Always include a termination condition (like level < 10) to prevent infinite loops. Recursive CTEs will run until they stop producing new rows or hit SQLite’s recursion limit.
Another common use case is generating sequences:
WITH RECURSIVE date_series AS (
SELECT date('now', '-30 days') as date
UNION ALL
SELECT date(date, '+1 day')
FROM date_series
WHERE date < date('now')
)
SELECT date FROM date_series;
This generates the last 30 days, useful for filling gaps in time-series data.
Practical Use Cases
CTEs excel at data transformation pipelines where you need multiple calculation steps. Here’s a product category tree with depth indicators:
WITH RECURSIVE category_tree AS (
-- Root categories
SELECT
category_id,
category_name,
parent_category_id,
0 as depth,
category_name as full_path,
CAST(category_id AS TEXT) as sort_path
FROM categories
WHERE parent_category_id IS NULL
UNION ALL
-- Child categories
SELECT
c.category_id,
c.category_name,
c.parent_category_id,
ct.depth + 1,
ct.full_path || ' / ' || c.category_name,
ct.sort_path || '-' || CAST(c.category_id AS TEXT)
FROM categories c
JOIN category_tree ct ON c.parent_category_id = ct.category_id
),
category_stats AS (
SELECT
category_id,
COUNT(*) as product_count,
AVG(price) as avg_price
FROM products
GROUP BY category_id
)
SELECT
ct.depth,
SUBSTR(' ', 1, ct.depth * 2) || ct.category_name as indented_name,
ct.full_path,
COALESCE(cs.product_count, 0) as products,
COALESCE(cs.avg_price, 0) as avg_price
FROM category_tree ct
LEFT JOIN category_stats cs ON ct.category_id = cs.category_id
ORDER BY ct.sort_path;
This query builds a complete category hierarchy with indentation, full paths, and product statistics. The sort_path ensures proper tree ordering, and the LEFT JOIN handles categories without products.

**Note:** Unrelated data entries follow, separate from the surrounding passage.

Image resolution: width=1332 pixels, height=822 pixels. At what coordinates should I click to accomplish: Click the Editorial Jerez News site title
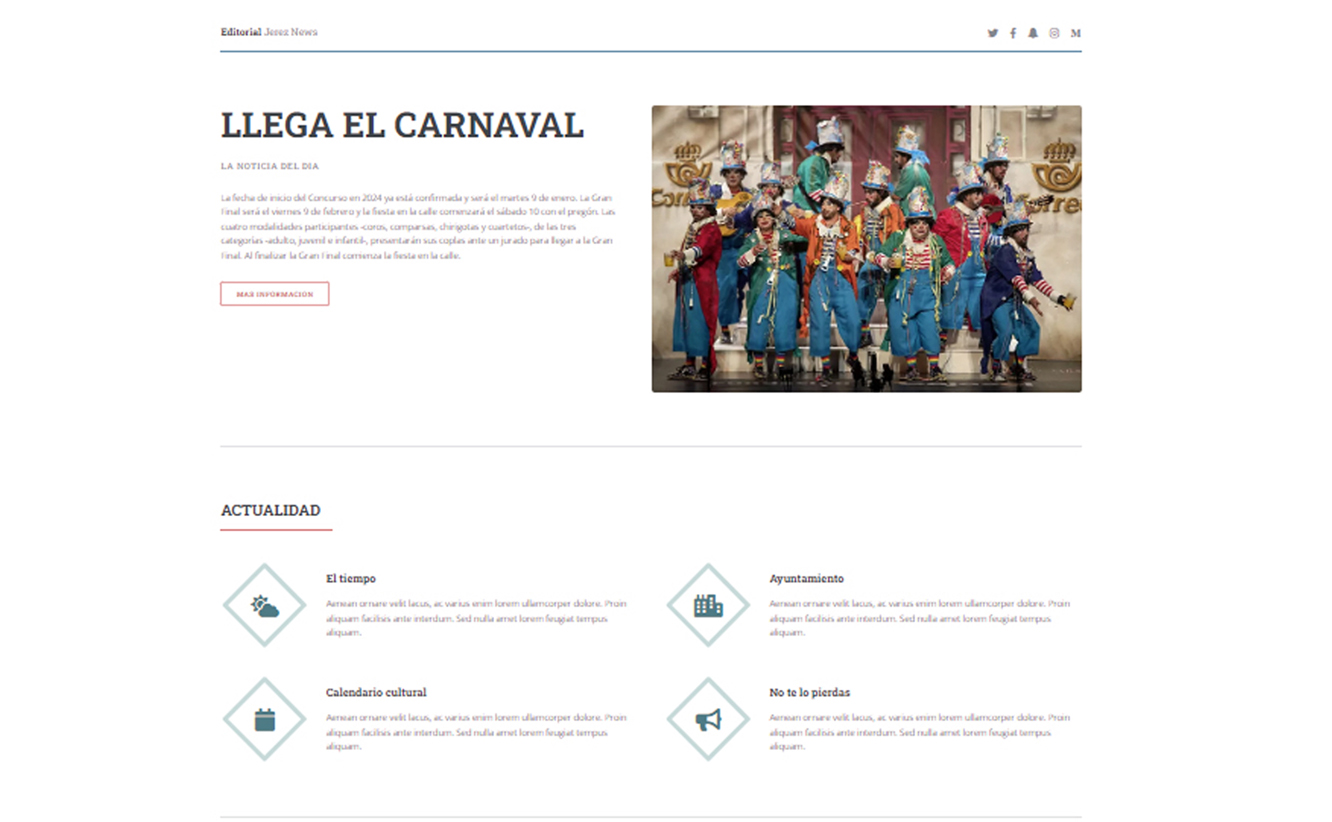click(269, 32)
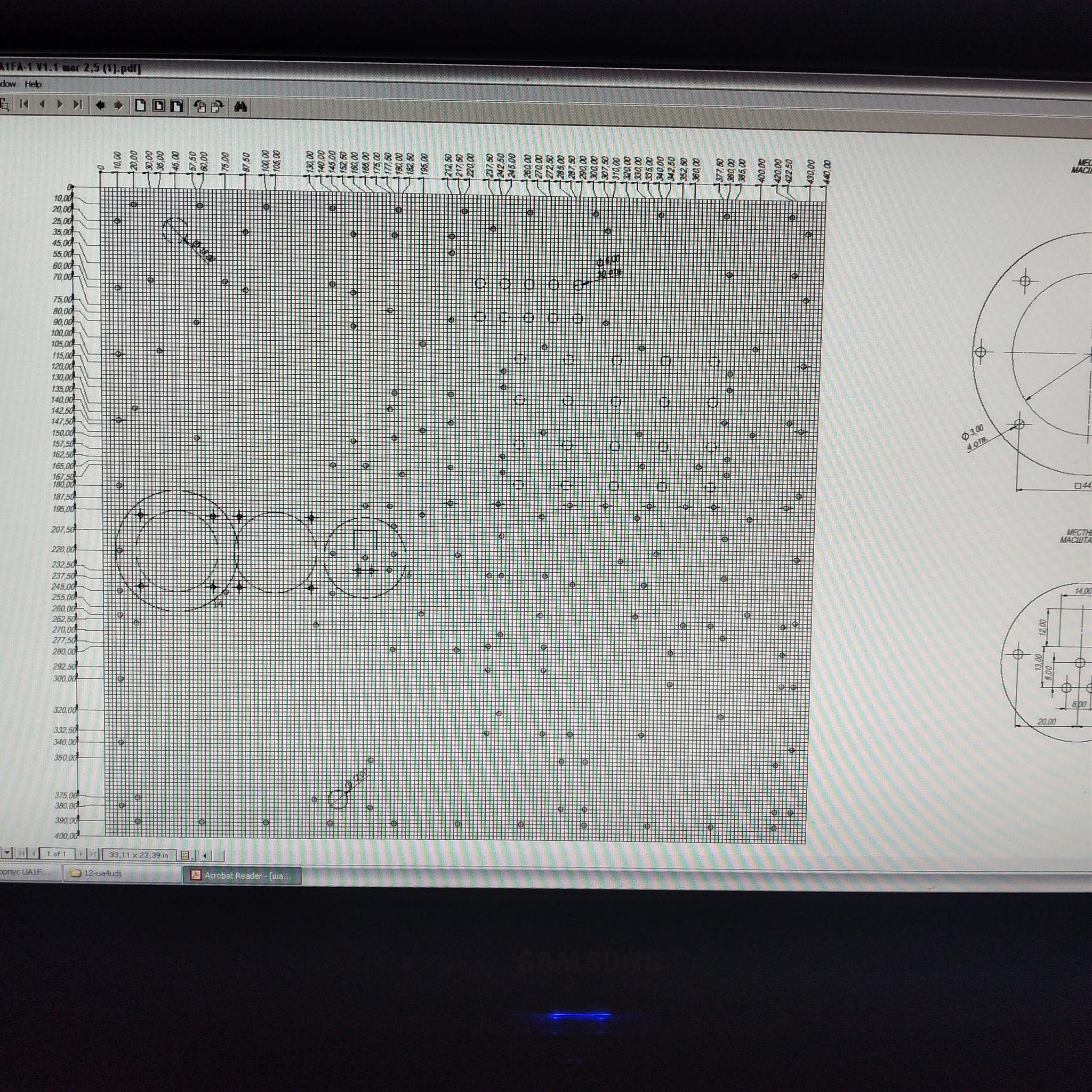This screenshot has width=1092, height=1092.
Task: Switch to 12-ua4udj folder in taskbar
Action: [x=102, y=873]
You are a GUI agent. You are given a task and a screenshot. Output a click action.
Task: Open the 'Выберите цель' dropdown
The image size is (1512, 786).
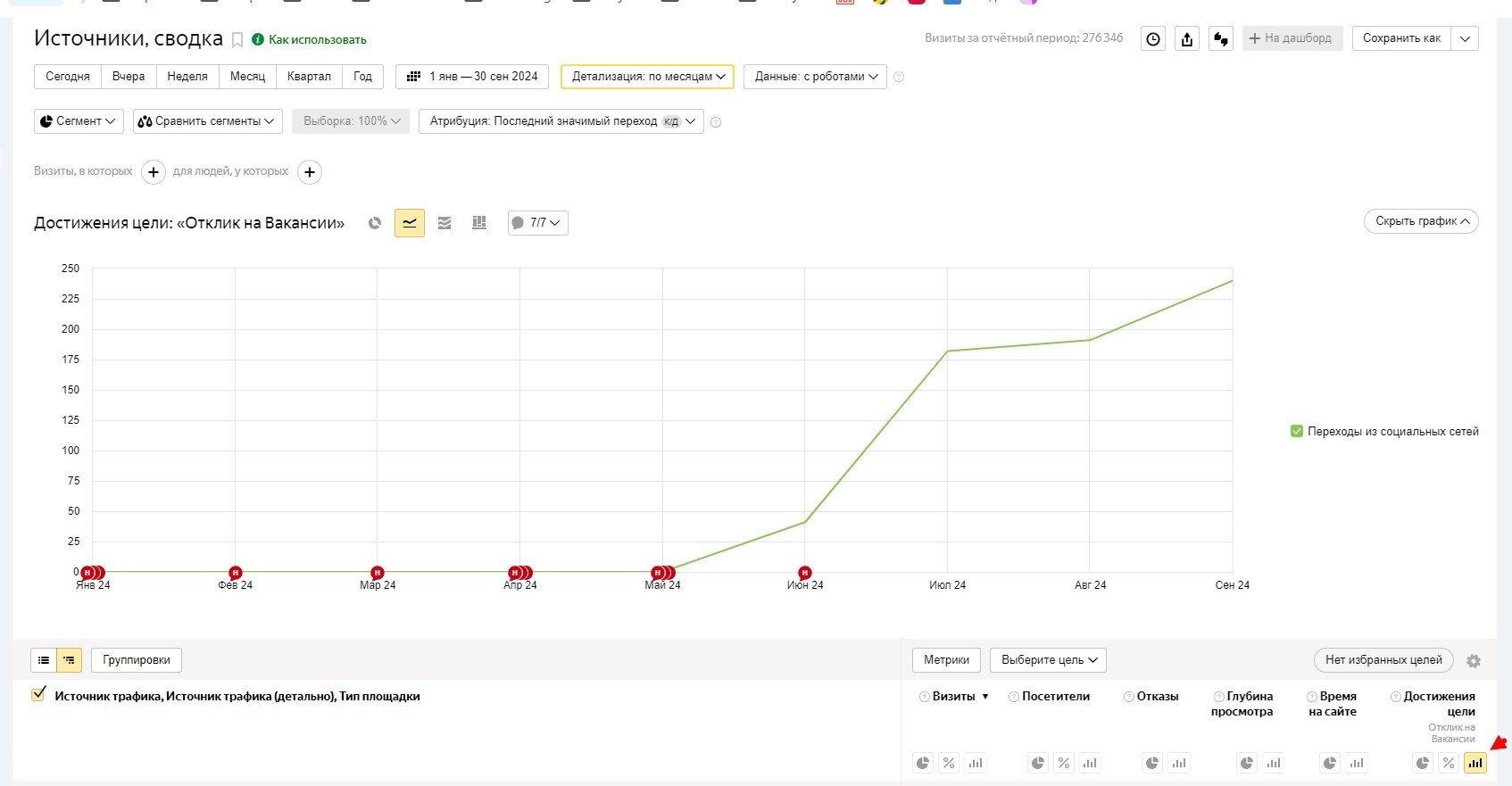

Use this pattern for org charts, comment threads, file systems, or any hierarchical structure. The recursive CTE handles arbitrary depth without knowing the tree structure in advance.
Performance Considerations and Best Practices
SQLite materializes CTEs once per query execution, storing results in a temporary table. This helps when you reference the same CTE multiple times but adds overhead for simple cases where a subquery would suffice.
Compare these approaches:
-- CTE approach (materialized once)
WITH recent_orders AS (
SELECT customer_id, SUM(total) as total_spent
FROM orders
WHERE order_date > date('now', '-30 days')
GROUP BY customer_id
)
SELECT c.name, ro.total_spent
FROM customers c
JOIN recent_orders ro ON c.customer_id = ro.customer_id
WHERE ro.total_spent > 1000;
-- Subquery approach (optimized by query planner)

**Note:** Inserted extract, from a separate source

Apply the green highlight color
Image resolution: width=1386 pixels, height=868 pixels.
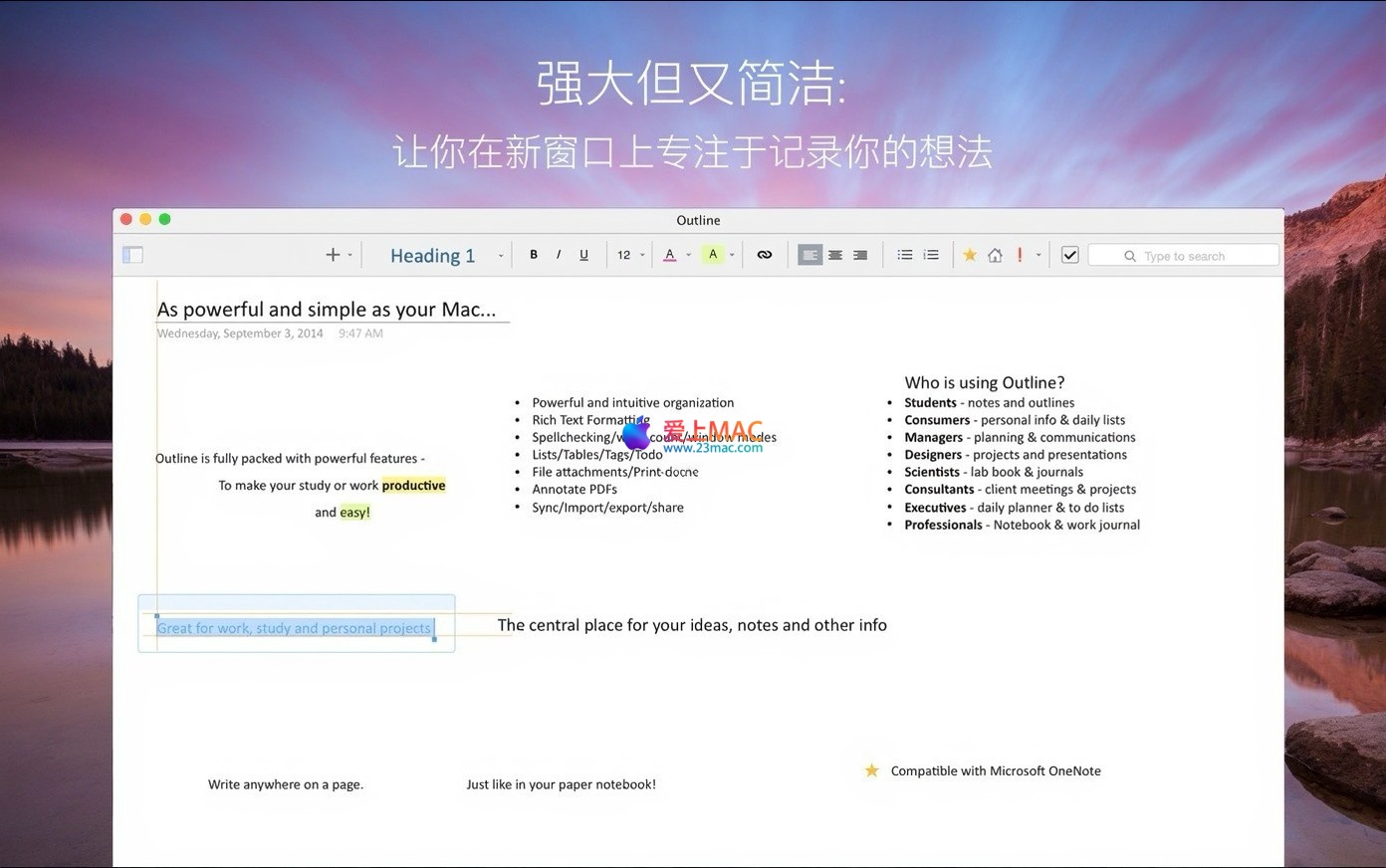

SELECT c.name, o.total_spent
FROM customers c
JOIN (
SELECT customer_id, SUM(total) as total_spent
FROM orders
WHERE order_date > date('now', '-30 days')
GROUP BY customer_id
) o ON c.customer_id = o.customer_id
WHERE o.total_spent > 1000;
Check the query plan:
EXPLAIN QUERY PLAN
WITH recent_orders AS (...)
SELECT ...;
Look for “MATERIALIZE” in the output. If the CTE is small or only referenced once, a subquery might perform better. If referenced multiple times or very large, materialization helps.

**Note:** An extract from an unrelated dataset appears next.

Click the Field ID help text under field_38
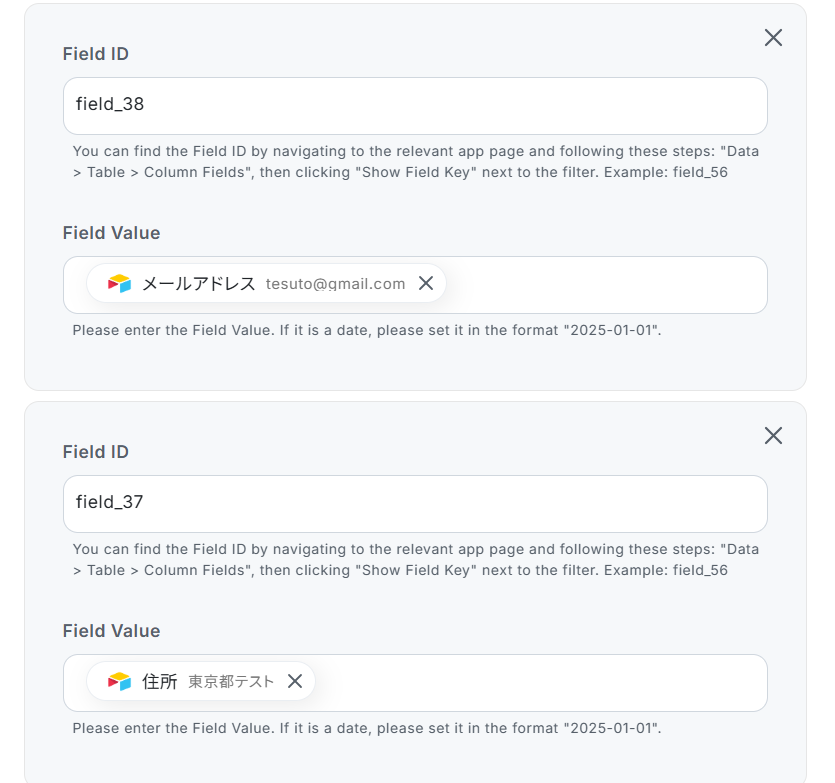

For performance-critical queries, test both approaches. CTEs shine when readability matters and performance is acceptable. For hot paths, optimize aggressively—sometimes that means sacrificing readability for speed.
When debugging complex CTEs, test each one independently:
WITH cte1 AS (...),
cte2 AS (...),
cte3 AS (...)
SELECT * FROM cte2; -- Test intermediate results
Build your query incrementally, verifying each CTE produces expected results before adding the next layer.
CTEs don’t support indexes, so ensure your underlying tables are properly indexed. The query planner can push predicates into CTE definitions, but complex CTEs may prevent optimization. Keep CTEs focused and let the main query handle final filtering when possible.